- Opening Delimiter -
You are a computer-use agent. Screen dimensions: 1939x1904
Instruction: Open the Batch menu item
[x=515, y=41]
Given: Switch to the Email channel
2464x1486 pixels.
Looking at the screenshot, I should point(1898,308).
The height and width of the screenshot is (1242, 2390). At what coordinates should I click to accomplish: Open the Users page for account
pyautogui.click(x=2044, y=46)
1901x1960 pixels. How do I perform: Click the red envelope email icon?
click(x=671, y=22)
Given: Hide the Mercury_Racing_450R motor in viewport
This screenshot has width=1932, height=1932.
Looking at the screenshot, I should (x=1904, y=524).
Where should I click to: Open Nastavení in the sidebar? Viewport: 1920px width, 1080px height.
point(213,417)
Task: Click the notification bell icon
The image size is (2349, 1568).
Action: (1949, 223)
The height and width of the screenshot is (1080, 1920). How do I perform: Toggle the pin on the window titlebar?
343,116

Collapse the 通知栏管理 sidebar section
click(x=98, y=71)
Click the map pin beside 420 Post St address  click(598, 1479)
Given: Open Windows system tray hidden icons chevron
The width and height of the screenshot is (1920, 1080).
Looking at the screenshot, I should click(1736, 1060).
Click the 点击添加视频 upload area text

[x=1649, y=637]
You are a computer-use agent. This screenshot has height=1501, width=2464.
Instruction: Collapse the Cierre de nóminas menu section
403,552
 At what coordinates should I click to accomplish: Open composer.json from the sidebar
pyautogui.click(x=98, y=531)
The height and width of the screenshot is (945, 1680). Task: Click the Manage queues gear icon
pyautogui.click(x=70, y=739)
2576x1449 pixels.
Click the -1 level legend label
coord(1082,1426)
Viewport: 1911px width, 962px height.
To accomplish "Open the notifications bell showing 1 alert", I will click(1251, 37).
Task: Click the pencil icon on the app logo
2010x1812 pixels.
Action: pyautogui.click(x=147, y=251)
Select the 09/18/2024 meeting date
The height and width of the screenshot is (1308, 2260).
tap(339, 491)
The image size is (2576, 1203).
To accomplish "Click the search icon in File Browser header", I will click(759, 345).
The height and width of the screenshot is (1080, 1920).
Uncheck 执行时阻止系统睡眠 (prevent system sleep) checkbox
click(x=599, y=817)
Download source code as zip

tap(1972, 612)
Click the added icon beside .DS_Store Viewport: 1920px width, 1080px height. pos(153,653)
- Closing Delimiter -
BRIEF: Your task is to gather all lines from the entries above that hold the word "bell".

TASK ANSWER:
Task: Click the notification bell icon
To accomplish "Open the notifications bell showing 1 alert", I will click(1251, 37).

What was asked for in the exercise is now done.